Taurus A recorded with SPIDER 300A radio telescope: making of the radio map with RadioUniversePRO software
RadioUniversePRO software allows you to point the radio telescope to the precise sky position of the radio source, visualize in real time the bandwidth spectrum in frequency so you can see if you have artificial signal in it (allowing you to filter these from your recordings) and define radio map specifications like:
- Dimensions in degrees (AR e DEC)
- Pixel separation
- Integration time for every pixel
- Colour scale type for visualization
- Hystogram stretching
- Optional visualization with level curves
Taurus A recorded with SPIDER 300A radio telescope: RadioUniversePRO software during capture of Taurus A radio map
So we started a 3 hours capture, setting the following parameters in RadioUniversePRO:
- Map dimensions: 15 x 15 degrees
- Pixel separation: 0,4 degrees
- Integration time for every pixel: 5 seconds
The result is the map that we show in the image below. You can easily see the increase of the signal at the center of the map, corresponding to Taurus A position. The increase in the visible signal at the top right of the image is the Milky Way, in fact Taurus A does not lie perfectly on the plane of our galaxy but it is a few degrees away (as confirmed by the radio map). The image below shows the same radio map but displayed with the level curves.
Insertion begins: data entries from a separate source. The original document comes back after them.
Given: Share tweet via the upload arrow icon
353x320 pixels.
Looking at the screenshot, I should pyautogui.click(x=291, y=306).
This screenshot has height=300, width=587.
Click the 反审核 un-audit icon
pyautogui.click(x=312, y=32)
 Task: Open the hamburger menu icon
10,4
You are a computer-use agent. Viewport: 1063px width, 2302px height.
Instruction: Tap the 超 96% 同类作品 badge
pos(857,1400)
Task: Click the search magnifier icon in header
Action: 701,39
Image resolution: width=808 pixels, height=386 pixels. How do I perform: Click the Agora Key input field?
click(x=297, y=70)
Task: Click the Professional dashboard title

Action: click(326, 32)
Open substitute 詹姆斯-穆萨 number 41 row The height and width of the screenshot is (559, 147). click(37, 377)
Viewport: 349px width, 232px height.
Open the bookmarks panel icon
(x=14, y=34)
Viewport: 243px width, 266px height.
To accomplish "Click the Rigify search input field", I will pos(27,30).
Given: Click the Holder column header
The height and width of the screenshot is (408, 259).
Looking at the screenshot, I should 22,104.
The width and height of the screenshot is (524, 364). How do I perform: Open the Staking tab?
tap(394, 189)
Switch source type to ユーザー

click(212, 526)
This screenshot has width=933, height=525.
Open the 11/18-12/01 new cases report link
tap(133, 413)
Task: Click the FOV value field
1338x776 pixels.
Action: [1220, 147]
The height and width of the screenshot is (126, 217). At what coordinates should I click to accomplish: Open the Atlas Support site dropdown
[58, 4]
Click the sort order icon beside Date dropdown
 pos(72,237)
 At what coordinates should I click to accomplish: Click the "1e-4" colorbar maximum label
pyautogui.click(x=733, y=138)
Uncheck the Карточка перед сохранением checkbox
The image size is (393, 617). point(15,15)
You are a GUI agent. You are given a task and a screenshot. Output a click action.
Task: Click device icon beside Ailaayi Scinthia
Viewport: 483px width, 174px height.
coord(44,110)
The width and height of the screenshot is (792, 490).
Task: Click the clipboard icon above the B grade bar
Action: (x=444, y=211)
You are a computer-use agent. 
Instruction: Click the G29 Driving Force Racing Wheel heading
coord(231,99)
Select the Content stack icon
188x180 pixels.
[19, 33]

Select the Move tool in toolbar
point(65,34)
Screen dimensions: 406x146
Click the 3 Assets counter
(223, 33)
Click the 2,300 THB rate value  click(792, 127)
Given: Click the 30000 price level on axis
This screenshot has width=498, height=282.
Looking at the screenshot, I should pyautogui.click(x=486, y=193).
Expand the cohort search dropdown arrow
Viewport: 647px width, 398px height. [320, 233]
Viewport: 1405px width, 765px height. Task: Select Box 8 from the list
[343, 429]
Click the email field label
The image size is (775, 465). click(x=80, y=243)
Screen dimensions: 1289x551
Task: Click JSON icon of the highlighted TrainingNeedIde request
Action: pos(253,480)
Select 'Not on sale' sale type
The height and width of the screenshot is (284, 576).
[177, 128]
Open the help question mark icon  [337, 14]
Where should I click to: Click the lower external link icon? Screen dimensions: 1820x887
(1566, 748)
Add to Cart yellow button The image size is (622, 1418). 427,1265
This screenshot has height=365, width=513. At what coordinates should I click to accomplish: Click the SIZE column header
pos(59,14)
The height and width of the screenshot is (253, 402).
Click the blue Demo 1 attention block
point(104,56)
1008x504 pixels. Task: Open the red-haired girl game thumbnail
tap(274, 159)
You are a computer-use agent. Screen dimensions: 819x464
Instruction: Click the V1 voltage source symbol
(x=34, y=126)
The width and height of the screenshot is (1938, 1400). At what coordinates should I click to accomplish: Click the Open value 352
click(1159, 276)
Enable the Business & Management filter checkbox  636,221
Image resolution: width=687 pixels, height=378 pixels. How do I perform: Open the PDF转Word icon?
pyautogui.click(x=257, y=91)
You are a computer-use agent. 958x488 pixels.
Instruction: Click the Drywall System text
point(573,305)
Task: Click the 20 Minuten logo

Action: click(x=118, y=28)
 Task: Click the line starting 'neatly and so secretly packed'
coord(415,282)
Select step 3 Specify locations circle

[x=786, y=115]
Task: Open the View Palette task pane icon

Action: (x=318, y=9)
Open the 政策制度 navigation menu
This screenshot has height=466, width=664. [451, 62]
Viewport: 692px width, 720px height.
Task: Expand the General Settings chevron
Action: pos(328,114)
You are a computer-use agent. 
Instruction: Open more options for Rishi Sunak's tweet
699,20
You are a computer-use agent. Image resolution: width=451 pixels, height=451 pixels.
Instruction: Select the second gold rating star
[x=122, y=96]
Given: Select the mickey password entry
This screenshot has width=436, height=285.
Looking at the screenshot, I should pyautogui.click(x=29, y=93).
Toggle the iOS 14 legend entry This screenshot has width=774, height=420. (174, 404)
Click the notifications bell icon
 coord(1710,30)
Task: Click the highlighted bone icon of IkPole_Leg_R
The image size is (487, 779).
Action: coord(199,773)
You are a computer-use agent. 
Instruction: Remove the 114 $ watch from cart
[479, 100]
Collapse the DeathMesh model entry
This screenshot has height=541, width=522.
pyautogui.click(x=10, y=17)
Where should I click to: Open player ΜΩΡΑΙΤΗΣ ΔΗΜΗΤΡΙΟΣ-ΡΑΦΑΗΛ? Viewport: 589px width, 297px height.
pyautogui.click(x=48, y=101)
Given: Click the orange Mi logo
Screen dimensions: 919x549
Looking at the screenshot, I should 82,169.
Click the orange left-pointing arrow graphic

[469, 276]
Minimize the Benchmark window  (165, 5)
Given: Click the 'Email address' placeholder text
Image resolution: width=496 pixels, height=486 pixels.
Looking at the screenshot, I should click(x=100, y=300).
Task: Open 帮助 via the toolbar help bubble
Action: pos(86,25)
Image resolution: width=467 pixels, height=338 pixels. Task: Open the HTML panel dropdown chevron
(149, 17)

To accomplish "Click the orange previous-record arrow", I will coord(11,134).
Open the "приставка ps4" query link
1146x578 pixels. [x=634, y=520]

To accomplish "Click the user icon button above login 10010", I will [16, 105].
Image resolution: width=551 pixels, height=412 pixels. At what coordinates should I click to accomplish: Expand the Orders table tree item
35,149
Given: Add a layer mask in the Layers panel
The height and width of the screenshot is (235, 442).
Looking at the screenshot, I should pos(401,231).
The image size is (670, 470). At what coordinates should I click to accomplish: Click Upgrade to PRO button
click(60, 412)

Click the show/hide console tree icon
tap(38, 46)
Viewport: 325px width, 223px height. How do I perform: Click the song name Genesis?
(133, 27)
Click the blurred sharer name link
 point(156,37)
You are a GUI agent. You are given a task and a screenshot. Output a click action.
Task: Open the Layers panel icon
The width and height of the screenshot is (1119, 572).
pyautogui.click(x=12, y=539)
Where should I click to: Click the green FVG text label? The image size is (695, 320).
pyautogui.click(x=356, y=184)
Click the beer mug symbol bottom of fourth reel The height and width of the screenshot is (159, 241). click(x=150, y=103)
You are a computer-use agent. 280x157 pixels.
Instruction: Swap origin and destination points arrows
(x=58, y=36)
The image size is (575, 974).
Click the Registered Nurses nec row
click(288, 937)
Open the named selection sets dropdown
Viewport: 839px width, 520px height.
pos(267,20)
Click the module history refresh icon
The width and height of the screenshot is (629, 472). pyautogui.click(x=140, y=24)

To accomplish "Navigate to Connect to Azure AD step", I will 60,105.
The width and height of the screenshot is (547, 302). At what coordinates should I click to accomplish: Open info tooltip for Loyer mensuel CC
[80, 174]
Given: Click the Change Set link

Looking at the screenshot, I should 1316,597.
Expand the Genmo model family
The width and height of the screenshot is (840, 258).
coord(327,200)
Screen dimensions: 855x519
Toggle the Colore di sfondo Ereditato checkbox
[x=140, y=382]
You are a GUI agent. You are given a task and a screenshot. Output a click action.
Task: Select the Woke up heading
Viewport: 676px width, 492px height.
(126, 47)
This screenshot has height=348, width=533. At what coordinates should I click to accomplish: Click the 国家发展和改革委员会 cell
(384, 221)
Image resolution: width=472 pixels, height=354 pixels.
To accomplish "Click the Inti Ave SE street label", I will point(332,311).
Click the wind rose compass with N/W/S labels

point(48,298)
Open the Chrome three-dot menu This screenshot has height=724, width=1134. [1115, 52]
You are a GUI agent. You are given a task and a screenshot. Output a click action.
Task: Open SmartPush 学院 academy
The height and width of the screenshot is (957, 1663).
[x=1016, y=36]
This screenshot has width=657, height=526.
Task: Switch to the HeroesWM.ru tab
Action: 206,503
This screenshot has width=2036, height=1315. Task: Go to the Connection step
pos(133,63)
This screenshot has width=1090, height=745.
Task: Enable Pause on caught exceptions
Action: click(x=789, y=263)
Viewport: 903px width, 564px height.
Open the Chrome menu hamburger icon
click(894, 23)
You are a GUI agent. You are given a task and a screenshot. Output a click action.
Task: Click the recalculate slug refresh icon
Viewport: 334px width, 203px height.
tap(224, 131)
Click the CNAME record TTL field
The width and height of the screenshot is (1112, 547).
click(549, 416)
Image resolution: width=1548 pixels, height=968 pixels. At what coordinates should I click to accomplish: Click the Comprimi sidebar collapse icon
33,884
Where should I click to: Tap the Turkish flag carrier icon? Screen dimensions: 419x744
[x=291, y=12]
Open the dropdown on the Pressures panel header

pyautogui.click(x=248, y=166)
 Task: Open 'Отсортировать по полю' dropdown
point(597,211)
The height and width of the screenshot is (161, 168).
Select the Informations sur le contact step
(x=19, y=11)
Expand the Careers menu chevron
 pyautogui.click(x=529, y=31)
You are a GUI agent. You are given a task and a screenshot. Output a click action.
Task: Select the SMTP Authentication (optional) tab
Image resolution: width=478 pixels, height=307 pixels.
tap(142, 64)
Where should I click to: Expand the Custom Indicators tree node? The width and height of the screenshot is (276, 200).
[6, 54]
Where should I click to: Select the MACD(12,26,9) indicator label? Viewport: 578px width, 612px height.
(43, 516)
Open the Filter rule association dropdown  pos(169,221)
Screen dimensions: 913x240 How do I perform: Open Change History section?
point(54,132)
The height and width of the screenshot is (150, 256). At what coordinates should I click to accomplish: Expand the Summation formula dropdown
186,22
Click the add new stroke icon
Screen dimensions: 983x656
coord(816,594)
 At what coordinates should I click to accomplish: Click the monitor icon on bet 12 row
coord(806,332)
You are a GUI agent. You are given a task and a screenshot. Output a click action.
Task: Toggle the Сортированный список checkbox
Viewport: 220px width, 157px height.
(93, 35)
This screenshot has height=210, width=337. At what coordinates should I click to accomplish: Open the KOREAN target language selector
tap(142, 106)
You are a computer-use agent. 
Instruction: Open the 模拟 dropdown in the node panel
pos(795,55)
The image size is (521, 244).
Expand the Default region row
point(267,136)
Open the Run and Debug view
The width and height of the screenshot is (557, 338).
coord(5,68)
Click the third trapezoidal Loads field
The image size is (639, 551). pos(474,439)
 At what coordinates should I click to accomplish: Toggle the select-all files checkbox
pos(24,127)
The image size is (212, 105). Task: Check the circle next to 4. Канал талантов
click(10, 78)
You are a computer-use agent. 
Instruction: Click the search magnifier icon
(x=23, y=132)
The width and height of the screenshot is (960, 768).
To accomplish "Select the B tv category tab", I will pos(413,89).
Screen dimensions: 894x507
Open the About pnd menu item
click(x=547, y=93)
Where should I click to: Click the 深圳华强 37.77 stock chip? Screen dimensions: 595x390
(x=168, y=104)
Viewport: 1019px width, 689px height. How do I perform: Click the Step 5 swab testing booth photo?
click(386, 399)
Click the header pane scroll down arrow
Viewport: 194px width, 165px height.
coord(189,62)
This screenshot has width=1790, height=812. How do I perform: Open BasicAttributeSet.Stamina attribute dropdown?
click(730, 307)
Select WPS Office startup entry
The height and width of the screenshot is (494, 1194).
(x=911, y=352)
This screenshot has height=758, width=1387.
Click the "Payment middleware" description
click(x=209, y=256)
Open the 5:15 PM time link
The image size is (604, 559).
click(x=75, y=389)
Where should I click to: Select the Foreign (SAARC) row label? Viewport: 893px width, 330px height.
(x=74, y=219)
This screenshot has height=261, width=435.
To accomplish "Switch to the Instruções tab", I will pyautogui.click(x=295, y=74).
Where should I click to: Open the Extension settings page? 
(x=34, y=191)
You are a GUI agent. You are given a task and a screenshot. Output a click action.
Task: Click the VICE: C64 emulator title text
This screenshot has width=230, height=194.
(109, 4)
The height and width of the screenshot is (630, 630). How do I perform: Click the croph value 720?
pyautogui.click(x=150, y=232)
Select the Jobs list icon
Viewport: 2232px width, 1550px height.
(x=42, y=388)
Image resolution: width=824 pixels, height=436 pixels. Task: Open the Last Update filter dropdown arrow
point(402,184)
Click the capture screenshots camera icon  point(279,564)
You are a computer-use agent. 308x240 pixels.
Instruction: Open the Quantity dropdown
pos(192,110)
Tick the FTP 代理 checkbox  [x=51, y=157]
Taurus A recorded with SPIDER 300A radio telescope: Taurus A radio map recorded with SPIDER radio telescope
Taurus A recorded with SPIDER 300A radio telescope: curve levels visualization in Taurus A radio map
This way we demonstrated that, thanks to the high sensitivity and pointing precision of the SPIDER radio telescope, it is possible to realize radio maps also of weak radio sources using the same techniques employed by professional radio telescopes!